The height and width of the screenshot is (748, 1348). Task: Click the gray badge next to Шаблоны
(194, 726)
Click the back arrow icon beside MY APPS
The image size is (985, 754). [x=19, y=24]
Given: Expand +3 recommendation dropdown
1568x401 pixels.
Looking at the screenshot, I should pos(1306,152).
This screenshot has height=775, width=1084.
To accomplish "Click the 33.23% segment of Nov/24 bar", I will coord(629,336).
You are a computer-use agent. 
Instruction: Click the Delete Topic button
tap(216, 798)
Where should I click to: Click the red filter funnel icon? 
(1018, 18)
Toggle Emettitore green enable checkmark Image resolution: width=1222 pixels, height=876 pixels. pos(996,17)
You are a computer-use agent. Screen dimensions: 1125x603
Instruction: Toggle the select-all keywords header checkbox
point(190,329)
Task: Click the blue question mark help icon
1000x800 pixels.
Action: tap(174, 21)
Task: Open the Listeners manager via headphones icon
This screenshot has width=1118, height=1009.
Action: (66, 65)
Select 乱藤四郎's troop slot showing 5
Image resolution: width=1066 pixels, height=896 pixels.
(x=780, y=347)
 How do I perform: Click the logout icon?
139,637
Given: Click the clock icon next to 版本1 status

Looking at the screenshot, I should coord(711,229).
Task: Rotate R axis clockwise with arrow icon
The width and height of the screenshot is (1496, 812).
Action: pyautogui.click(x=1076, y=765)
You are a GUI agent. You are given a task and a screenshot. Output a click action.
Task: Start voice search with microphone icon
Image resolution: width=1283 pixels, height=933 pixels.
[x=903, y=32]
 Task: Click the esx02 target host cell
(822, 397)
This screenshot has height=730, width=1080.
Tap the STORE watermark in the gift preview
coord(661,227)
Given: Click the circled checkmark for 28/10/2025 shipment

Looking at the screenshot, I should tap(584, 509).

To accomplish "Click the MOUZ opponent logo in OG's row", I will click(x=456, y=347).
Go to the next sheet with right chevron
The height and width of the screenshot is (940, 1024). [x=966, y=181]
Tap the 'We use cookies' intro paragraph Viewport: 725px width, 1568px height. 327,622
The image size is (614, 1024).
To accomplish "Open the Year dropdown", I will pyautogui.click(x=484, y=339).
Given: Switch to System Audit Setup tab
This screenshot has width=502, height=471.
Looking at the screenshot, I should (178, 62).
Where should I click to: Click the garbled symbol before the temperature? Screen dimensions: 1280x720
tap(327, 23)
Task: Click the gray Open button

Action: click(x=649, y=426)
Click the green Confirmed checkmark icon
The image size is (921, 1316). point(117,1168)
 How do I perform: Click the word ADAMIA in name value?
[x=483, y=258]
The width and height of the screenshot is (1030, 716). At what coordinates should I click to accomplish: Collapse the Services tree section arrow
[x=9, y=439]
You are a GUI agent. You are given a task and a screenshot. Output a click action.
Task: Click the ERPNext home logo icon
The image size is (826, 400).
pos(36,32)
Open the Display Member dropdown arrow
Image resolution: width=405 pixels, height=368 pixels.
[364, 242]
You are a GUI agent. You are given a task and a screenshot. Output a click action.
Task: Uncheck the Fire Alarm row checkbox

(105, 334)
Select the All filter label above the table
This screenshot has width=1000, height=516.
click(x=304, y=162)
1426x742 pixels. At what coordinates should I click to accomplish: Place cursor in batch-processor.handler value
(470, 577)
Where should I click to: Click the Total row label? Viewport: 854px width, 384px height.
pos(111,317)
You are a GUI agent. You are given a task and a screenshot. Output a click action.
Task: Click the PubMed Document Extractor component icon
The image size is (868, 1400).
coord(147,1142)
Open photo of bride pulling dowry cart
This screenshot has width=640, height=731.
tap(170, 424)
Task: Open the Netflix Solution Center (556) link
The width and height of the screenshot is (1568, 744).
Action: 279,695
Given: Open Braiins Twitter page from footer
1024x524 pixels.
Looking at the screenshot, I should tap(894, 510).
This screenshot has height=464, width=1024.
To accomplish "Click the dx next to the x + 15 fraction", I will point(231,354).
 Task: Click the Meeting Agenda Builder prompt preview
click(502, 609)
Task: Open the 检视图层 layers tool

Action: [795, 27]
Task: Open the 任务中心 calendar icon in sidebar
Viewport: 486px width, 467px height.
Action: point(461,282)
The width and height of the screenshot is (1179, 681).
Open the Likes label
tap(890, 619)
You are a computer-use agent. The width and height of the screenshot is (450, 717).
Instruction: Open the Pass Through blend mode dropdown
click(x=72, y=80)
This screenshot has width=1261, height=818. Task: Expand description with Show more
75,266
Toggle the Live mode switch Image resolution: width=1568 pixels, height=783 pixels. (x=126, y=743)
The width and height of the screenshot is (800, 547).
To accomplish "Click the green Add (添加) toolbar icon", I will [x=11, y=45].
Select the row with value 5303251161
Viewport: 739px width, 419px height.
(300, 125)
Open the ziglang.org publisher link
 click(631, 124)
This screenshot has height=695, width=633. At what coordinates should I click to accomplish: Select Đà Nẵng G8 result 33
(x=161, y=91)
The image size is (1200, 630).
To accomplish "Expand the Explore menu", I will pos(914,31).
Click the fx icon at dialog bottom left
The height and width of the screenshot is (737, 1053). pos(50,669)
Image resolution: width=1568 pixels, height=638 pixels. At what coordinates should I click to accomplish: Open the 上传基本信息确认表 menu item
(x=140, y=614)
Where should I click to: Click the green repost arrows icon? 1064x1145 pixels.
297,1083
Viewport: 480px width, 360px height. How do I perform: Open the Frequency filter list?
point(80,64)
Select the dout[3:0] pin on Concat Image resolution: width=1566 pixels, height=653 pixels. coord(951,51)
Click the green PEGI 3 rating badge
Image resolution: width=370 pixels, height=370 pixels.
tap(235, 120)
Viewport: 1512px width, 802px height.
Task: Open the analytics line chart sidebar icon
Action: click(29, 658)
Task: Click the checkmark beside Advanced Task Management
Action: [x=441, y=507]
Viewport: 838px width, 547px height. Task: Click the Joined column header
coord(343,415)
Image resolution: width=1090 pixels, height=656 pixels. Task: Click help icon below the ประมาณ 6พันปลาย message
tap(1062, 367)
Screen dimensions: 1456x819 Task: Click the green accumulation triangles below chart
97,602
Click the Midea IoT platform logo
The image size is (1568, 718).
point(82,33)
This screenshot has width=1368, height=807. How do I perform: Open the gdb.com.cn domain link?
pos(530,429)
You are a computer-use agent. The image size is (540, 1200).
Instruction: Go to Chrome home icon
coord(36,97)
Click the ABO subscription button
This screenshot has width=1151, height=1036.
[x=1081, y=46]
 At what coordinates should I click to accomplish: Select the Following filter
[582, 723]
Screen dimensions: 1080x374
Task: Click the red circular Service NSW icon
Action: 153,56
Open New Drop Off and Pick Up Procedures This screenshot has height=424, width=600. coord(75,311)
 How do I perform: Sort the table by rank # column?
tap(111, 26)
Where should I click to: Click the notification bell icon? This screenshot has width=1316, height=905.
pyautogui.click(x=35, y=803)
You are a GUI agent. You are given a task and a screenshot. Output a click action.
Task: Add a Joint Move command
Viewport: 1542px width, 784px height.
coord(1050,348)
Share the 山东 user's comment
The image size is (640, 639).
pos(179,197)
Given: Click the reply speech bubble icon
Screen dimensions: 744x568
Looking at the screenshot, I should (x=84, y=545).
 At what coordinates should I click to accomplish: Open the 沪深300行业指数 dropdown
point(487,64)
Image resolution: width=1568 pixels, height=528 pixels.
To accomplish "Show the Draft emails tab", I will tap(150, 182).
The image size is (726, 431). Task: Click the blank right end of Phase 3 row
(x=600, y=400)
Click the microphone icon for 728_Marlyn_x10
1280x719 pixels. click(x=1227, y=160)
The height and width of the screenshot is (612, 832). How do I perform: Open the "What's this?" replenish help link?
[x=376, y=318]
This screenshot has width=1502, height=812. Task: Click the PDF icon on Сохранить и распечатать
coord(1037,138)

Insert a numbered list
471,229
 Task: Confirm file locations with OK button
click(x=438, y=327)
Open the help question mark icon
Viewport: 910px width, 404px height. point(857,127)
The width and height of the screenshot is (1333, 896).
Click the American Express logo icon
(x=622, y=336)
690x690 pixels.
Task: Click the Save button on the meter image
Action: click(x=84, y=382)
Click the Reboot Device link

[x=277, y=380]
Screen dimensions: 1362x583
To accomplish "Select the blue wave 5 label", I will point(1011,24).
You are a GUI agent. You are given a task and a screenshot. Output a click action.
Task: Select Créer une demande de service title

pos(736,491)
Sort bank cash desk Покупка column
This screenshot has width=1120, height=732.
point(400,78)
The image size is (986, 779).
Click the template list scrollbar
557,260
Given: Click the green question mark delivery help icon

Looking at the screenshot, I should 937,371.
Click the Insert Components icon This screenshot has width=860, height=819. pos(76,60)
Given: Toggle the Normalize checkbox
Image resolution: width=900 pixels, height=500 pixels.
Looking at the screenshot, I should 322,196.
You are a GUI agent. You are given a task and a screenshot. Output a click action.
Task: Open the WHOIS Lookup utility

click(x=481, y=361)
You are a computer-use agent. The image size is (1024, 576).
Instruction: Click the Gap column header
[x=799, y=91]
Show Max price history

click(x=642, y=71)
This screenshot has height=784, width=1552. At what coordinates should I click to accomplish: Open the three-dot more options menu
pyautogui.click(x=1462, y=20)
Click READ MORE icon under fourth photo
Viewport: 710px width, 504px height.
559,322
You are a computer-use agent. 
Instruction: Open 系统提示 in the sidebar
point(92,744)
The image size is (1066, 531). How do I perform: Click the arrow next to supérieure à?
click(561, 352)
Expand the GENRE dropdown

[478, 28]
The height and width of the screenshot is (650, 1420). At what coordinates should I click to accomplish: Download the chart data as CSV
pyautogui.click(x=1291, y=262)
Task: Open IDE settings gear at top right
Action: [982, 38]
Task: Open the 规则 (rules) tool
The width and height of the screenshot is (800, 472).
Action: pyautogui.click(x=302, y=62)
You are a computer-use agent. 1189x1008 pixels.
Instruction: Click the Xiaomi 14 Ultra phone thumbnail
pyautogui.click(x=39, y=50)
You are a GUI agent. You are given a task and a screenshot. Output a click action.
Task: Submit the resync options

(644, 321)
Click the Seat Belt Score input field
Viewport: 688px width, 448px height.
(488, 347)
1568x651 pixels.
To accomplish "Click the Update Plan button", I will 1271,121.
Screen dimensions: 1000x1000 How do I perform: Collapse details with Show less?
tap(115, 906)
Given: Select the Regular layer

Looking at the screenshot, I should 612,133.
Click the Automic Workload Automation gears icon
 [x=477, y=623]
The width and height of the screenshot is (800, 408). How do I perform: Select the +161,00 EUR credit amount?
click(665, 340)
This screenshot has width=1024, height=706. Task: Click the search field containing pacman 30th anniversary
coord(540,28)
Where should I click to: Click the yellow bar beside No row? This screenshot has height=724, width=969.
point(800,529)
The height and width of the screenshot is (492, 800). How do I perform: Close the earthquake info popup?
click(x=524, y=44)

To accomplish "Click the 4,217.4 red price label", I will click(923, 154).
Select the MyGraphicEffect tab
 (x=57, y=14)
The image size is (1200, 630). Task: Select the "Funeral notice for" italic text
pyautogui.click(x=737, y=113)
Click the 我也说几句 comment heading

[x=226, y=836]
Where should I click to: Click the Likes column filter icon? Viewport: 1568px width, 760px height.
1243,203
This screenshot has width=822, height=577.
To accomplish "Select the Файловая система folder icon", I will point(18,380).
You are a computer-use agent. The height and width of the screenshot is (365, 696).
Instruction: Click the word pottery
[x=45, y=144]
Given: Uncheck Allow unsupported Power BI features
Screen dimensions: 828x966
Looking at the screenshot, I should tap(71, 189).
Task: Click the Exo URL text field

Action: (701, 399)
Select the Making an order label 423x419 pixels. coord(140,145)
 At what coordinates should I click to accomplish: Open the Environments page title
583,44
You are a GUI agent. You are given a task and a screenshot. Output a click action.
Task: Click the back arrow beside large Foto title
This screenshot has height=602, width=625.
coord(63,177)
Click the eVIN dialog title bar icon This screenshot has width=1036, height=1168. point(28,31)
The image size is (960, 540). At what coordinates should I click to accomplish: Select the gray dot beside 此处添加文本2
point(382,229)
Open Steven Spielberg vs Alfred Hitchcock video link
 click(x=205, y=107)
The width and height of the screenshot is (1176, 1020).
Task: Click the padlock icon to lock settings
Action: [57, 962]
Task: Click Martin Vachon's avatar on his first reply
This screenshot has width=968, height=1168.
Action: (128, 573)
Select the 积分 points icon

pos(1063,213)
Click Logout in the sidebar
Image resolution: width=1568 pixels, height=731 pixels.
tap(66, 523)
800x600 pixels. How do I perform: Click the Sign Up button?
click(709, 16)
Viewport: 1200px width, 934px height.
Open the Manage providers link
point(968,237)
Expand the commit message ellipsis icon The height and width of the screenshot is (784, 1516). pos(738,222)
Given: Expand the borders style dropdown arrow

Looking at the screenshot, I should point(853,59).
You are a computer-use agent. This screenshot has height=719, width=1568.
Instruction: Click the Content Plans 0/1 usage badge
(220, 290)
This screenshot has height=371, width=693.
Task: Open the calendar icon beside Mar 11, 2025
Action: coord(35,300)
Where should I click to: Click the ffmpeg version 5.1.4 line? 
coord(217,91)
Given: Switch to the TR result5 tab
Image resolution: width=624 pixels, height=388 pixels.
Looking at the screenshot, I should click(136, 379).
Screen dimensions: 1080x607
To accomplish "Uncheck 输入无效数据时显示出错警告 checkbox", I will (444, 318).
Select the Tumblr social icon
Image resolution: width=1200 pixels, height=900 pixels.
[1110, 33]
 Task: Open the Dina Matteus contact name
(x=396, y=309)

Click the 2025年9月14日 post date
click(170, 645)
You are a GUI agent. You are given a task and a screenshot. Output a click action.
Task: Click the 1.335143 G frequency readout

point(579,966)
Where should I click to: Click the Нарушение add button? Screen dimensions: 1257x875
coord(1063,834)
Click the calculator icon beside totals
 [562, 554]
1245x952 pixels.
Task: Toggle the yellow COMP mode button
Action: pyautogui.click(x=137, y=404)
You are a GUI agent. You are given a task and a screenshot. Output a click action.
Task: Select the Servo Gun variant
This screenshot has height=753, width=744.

▸ **Problem to solve**: Your answer should be the lines above from the one containing "800x600 pixels. How" through the one containing "Task: Select the Servo Gun variant", copied exactly and with both ends kept.

▸ **Exercise answer**:
800x600 pixels. How do I perform: Click the Sign Up button?
click(709, 16)
Viewport: 1200px width, 934px height.
Open the Manage providers link
point(968,237)
Expand the commit message ellipsis icon The height and width of the screenshot is (784, 1516). pos(738,222)
Given: Expand the borders style dropdown arrow

Looking at the screenshot, I should point(853,59).
You are a computer-use agent. This screenshot has height=719, width=1568.
Instruction: Click the Content Plans 0/1 usage badge
(220, 290)
This screenshot has height=371, width=693.
Task: Open the calendar icon beside Mar 11, 2025
Action: coord(35,300)
Where should I click to: Click the ffmpeg version 5.1.4 line? 
coord(217,91)
Given: Switch to the TR result5 tab
Image resolution: width=624 pixels, height=388 pixels.
Looking at the screenshot, I should click(136, 379).
Screen dimensions: 1080x607
To accomplish "Uncheck 输入无效数据时显示出错警告 checkbox", I will (444, 318).
Select the Tumblr social icon
Image resolution: width=1200 pixels, height=900 pixels.
[1110, 33]
 Task: Open the Dina Matteus contact name
(x=396, y=309)

Click the 2025年9月14日 post date
click(170, 645)
You are a GUI agent. You are given a task and a screenshot. Output a click action.
Task: Click the 1.335143 G frequency readout

point(579,966)
Where should I click to: Click the Нарушение add button? Screen dimensions: 1257x875
coord(1063,834)
Click the calculator icon beside totals
 [562, 554]
1245x952 pixels.
Task: Toggle the yellow COMP mode button
Action: pyautogui.click(x=137, y=404)
You are a GUI agent. You are given a task and a screenshot. Output a click action.
Task: Select the Servo Gun variant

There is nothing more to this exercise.